Typical Med School Day:
6:40 wake up; 8:00-12:00pm class (maybe a dissection); lunch; 1:00-5:00 study; 5:00-7:00 basketball or studying in anatomy lab; 8:00-11:00pm study; 11:00 sleep well.
Quick thoughts: Med school is hard. Pass/fail curriculum is good. The human body is complicated. The brachial plexus is not as bad as it looks. My clothes smell bad. I smell bad. My classmates also probably smell bad, but I can’t detect it over my own smell. I am a professional. Histology is kind of boring. Biochemistry is still boss. Surgery sounds fun. I enjoy med school.
White coat ceremony in two weeks. Family will be here. I’ll look distinguished. Mom and Dad will smile. Erica and Trent will be bored. Emily will be pissed.
Interestingly, while I’m locked up in the library, things have been going on in the outside world. The Braves finally clinched their first division since 2005. They’ll either play the Dodgers or the winner of the Pirates/ Reds Wild Card game at Turner Field next Thursday. They will probably play like crap and make me mad. Just like 1996, 1998, 2000, 2002, 2003, 2004, 2005, 2010, and 2012 (I only listed the painful ones). However, this has still been a really fun season (curb-stomping the Nats all year long has been a true delight) and at least we’re guaranteed 3 games this time and not just 1 like last year. Speaking of last year, Sam Holbrook is still dead to me.
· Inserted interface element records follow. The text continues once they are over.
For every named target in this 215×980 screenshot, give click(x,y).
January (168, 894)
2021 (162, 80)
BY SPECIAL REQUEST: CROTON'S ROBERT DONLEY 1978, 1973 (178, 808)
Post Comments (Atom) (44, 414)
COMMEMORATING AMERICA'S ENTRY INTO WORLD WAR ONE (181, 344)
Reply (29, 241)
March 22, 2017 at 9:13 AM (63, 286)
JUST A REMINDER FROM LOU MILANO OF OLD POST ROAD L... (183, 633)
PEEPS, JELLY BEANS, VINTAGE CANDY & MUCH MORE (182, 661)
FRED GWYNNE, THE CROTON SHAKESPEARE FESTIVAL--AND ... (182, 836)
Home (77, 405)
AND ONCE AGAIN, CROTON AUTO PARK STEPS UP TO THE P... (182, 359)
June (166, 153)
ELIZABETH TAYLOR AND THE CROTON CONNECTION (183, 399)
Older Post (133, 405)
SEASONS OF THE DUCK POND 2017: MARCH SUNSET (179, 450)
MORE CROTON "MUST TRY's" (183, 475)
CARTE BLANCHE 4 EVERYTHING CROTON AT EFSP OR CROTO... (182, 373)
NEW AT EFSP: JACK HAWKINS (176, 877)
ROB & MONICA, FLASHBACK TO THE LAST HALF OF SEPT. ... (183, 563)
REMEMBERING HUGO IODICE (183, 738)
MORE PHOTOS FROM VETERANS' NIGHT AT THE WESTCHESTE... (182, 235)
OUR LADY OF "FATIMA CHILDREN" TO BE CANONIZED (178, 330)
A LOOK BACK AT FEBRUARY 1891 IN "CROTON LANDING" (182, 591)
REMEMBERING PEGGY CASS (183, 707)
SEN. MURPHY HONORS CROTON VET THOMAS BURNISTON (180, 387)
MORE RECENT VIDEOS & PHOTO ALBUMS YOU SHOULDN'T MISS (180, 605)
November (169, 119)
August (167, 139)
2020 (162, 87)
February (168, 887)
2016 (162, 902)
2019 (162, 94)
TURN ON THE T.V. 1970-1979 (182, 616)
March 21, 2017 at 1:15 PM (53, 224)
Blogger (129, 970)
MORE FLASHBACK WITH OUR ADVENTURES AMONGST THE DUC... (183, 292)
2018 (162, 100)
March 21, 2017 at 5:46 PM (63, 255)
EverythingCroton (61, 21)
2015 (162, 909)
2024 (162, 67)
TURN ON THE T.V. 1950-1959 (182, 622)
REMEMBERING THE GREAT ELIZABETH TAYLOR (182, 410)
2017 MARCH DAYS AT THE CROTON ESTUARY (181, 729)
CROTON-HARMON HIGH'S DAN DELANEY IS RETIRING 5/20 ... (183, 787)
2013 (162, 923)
UGA plays LSU on Saturday. Now as we all know, LSU fans smell like corn dogs. I know it, you know it, and they know it-they’re embarrassed. We don’t really know the origin of their condition but all we know is that, Cajuns are hopping in their corn dog-smelling RVs and flooding into the Classic City hoping for a huge Corn Dog win between the hedges. And to party. They love to party. And they love Corn Dogs. Now unfortunately I won’t be there for the festivities, but I will catch a whiff of the corn dog air all the way here in Augusta, so I’ll get to experience the atmosphere. Prediction: DAWGS 35 CornDOGS 28. Bonus prediction: Mettenberger gets turned down at Toppers.
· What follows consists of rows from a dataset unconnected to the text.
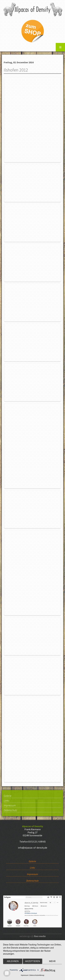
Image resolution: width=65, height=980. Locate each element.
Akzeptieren (32, 961)
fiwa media (40, 936)
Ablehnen (13, 961)
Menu (60, 47)
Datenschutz (10, 810)
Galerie (8, 796)
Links (6, 801)
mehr (52, 961)
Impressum (10, 805)
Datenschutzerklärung (37, 975)
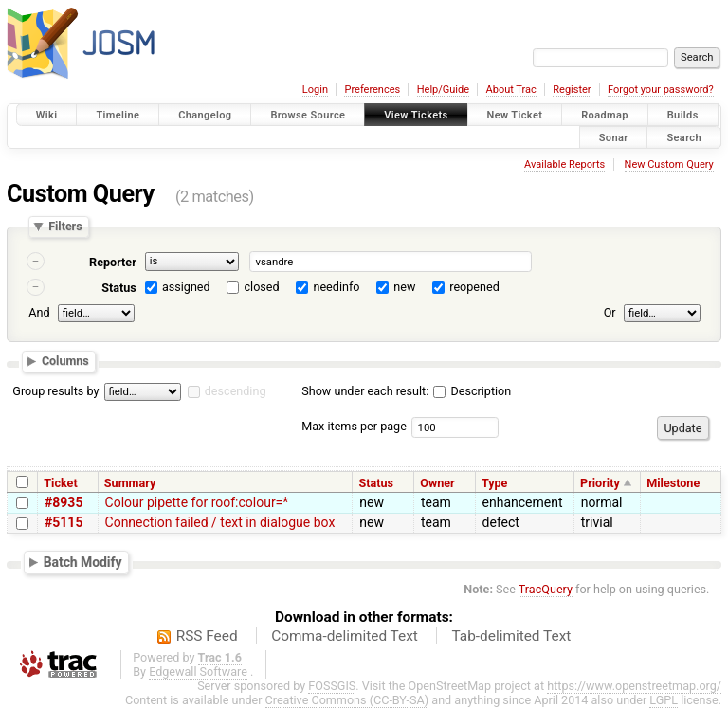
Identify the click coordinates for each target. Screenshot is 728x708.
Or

Falcons? HORRRRIBLE. Playing the Patriots on Sunday-CRRRAAAPP. Prediction: Way too easy. Falcons open a 14 point lead within the first 8 minutes. They then proceed to kick eleventy billion field goals over the next 52 minutes, making half of them. Tom Brady then throws a touchdown to win the game with 48 seconds left.
Last thing. I’ve done a remarkable job avoiding Breaking Bad spoilers. I’m now up to Season 4, Episode 9. It’s awesome. Please, no one ruin it for me.